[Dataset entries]
————————
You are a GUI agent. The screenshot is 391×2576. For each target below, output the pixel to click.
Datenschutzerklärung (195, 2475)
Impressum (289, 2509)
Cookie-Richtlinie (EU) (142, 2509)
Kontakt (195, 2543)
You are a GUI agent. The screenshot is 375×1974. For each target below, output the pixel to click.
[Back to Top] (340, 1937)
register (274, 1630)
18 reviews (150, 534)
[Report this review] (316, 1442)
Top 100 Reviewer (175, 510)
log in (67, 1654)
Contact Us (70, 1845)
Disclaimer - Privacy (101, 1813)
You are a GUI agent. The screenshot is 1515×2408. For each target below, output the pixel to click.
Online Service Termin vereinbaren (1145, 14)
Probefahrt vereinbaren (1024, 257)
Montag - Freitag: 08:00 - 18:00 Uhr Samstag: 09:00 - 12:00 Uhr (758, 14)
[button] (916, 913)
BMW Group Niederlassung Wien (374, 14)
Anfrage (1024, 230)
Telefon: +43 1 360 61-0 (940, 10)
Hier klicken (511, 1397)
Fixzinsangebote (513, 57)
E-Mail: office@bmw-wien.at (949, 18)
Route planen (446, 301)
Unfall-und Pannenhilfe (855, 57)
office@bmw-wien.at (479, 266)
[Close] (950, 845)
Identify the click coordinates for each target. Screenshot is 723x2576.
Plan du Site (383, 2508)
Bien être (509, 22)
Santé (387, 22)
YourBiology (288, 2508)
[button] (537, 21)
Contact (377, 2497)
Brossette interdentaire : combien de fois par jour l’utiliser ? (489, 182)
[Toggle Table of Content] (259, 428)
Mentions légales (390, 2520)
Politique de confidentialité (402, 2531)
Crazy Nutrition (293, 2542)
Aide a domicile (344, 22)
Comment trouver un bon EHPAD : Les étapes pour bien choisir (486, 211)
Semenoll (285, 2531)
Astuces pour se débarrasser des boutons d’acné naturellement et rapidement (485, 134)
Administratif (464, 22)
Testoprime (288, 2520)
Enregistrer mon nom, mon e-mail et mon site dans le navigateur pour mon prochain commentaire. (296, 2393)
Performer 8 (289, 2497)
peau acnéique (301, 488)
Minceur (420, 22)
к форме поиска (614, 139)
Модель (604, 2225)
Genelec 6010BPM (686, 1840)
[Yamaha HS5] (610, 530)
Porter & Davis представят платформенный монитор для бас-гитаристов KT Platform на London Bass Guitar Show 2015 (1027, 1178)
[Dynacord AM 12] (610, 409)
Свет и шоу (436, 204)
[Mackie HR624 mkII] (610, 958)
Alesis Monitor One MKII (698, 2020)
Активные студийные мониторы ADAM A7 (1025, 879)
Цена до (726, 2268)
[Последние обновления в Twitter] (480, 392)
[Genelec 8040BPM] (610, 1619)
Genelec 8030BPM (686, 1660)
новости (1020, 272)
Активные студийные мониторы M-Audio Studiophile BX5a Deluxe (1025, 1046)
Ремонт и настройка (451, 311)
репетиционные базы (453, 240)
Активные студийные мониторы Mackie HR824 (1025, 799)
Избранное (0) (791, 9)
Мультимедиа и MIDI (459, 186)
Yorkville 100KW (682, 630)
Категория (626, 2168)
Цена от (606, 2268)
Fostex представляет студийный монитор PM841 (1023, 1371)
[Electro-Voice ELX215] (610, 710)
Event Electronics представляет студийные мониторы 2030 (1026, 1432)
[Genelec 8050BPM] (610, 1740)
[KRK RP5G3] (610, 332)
————————
### ABOUT THIS TASK
Among the records above, extract exactly the lines from the line with "Kontakt (195, 2543)" to the line with "Route planen (446, 301)", both lines included, and leave out the rest.

### RESULT FOR THIS TASK
Kontakt (195, 2543)
You are a GUI agent. The screenshot is 375×1974. For each target below, output the pixel to click.
[Back to Top] (340, 1937)
register (274, 1630)
18 reviews (150, 534)
[Report this review] (316, 1442)
Top 100 Reviewer (175, 510)
log in (67, 1654)
Contact Us (70, 1845)
Disclaimer - Privacy (101, 1813)
You are a GUI agent. The screenshot is 1515×2408. For each target below, output the pixel to click.
Online Service Termin vereinbaren (1145, 14)
Probefahrt vereinbaren (1024, 257)
Montag - Freitag: 08:00 - 18:00 Uhr Samstag: 09:00 - 12:00 Uhr (758, 14)
[button] (916, 913)
BMW Group Niederlassung Wien (374, 14)
Anfrage (1024, 230)
Telefon: +43 1 360 61-0 (940, 10)
Hier klicken (511, 1397)
Fixzinsangebote (513, 57)
E-Mail: office@bmw-wien.at (949, 18)
Route planen (446, 301)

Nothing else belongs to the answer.